» Required action: Each line holding the string "agent" is to be copied from the data.
---
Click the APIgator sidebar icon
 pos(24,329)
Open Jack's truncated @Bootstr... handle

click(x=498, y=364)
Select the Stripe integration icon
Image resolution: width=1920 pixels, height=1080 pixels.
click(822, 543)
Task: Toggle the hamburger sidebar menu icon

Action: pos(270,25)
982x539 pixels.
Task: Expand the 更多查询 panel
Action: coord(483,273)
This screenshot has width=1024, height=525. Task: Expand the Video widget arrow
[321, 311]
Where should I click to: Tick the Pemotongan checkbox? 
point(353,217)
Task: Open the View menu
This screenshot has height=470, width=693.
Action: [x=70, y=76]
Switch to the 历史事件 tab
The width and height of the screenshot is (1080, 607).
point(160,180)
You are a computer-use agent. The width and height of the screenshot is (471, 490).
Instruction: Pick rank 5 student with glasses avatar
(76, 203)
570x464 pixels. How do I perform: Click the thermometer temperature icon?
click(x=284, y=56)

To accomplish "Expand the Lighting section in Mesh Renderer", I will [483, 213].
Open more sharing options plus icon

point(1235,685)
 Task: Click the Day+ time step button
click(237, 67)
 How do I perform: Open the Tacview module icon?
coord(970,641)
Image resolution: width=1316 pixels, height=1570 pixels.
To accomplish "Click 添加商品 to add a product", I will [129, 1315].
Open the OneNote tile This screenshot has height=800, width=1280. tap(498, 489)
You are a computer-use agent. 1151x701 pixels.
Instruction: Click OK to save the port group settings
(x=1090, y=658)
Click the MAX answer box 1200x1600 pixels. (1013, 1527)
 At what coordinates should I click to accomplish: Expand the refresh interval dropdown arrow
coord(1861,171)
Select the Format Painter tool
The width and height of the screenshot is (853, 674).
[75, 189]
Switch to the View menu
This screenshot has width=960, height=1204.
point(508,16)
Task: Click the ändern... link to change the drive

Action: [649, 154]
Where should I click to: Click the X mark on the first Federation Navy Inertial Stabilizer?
---
» Response:
You are a computer-use agent. The width and height of the screenshot is (471, 490).
You are a computer-use agent. 1151x701 pixels.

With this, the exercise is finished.